[Collected data]
::::::

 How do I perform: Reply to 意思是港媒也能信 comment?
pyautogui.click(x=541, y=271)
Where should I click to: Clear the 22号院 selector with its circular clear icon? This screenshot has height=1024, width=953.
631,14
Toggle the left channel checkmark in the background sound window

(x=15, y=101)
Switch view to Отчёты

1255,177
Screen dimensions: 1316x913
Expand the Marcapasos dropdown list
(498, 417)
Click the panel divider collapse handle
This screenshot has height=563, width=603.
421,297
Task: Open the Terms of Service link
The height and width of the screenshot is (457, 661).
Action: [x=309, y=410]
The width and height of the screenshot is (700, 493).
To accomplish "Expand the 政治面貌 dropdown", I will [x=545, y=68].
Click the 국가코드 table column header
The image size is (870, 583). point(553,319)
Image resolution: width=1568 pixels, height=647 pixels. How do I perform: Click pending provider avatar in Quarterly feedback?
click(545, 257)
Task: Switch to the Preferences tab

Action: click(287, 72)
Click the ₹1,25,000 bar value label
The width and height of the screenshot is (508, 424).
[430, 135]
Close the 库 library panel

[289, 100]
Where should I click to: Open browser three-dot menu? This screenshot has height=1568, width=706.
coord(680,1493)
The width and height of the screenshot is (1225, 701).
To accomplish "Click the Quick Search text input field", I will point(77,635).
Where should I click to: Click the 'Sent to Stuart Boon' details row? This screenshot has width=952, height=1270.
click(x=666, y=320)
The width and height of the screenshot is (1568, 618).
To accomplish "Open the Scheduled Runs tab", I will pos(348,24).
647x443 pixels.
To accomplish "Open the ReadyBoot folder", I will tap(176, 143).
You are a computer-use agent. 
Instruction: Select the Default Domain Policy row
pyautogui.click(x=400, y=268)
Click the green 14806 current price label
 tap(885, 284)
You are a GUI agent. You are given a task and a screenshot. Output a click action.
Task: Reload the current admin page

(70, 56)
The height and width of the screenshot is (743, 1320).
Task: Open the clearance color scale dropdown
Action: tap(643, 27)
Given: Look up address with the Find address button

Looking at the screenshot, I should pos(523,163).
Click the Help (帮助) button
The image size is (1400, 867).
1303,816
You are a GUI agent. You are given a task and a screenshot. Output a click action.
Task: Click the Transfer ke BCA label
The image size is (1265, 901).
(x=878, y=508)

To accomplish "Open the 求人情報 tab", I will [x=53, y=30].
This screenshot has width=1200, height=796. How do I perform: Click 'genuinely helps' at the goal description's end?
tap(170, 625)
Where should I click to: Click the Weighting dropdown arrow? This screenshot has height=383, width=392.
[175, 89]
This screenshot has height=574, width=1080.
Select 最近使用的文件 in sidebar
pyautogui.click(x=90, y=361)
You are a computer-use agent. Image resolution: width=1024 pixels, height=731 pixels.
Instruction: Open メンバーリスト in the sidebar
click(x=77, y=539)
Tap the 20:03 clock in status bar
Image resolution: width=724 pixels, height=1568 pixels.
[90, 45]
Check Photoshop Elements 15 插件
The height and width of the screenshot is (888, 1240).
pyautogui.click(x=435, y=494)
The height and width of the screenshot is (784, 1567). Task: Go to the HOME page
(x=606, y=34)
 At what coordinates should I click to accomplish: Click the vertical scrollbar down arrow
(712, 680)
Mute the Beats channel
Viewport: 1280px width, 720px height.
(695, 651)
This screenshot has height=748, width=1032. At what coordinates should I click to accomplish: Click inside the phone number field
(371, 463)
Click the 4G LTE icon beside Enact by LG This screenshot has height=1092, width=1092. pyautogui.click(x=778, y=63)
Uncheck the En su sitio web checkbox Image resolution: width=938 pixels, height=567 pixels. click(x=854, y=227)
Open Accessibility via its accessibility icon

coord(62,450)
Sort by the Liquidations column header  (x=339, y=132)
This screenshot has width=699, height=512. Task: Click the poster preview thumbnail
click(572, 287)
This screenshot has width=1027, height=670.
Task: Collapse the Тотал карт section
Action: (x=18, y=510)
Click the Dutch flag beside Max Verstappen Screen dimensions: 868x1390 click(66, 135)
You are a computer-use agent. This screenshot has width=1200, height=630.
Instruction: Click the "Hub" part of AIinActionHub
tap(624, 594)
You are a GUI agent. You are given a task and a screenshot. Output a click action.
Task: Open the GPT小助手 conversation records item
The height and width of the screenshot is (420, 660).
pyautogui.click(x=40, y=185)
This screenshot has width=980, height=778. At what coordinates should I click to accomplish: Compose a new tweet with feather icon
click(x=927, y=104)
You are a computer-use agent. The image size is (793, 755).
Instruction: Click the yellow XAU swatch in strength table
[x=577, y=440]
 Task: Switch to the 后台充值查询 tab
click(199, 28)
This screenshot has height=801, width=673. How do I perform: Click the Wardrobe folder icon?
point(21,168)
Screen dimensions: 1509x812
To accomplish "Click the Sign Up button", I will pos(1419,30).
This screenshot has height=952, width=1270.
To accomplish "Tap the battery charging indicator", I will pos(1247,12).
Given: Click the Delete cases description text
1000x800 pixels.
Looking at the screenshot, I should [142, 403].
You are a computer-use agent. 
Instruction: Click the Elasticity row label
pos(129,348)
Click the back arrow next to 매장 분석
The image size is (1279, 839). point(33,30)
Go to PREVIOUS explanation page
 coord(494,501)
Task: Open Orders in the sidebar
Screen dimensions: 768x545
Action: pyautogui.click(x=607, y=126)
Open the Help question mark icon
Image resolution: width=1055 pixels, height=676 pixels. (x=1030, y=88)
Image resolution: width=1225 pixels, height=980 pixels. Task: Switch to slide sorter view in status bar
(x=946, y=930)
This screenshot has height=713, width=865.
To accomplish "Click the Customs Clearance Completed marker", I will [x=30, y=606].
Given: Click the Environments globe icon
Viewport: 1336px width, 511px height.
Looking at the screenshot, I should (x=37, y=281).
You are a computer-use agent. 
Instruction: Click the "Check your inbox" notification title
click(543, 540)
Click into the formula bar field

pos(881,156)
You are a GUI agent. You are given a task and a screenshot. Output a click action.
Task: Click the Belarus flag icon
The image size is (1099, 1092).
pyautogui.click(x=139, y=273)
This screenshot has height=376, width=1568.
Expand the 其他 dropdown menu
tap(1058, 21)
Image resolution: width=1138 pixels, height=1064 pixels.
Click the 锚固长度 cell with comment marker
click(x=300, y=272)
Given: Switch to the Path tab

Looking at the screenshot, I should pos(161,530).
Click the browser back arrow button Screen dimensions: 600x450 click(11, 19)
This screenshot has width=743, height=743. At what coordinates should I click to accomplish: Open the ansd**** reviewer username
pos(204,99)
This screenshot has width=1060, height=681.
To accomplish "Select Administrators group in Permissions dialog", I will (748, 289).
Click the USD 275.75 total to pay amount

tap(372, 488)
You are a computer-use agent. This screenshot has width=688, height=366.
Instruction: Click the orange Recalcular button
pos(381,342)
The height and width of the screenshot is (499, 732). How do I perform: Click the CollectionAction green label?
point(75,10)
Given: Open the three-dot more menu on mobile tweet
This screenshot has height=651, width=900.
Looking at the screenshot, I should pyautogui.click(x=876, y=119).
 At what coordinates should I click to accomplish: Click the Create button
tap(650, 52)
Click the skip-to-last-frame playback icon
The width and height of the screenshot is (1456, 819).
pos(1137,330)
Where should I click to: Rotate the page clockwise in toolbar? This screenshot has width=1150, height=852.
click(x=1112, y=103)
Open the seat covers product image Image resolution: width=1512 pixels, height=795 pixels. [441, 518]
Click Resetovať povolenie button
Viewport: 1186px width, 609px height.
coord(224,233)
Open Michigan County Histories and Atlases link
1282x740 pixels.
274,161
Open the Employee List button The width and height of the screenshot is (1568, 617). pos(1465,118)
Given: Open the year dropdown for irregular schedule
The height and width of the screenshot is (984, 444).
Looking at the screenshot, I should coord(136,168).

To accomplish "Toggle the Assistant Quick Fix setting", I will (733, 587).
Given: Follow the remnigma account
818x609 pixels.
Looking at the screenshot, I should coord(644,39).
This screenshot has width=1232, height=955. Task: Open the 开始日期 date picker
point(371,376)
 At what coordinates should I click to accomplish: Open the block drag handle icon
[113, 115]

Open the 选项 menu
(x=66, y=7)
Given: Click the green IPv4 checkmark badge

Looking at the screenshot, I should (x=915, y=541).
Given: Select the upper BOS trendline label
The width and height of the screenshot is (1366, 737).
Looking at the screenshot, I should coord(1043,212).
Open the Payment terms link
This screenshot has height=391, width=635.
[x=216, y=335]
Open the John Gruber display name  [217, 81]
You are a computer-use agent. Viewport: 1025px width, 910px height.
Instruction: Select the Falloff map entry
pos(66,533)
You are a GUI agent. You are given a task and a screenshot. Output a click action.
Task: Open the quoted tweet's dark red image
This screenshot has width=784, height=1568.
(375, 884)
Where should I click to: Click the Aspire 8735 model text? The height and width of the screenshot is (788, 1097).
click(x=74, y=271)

::::::

# ASSIGNMENT
All lines above from the one containing "Click the 4G" to the one containing "Sort by the" must be repeated exactly, both lines included, and no others.

# ANSWER SPACE
Click the 4G LTE icon beside Enact by LG This screenshot has height=1092, width=1092. pyautogui.click(x=778, y=63)
Uncheck the En su sitio web checkbox Image resolution: width=938 pixels, height=567 pixels. click(x=854, y=227)
Open Accessibility via its accessibility icon

coord(62,450)
Sort by the Liquidations column header  (x=339, y=132)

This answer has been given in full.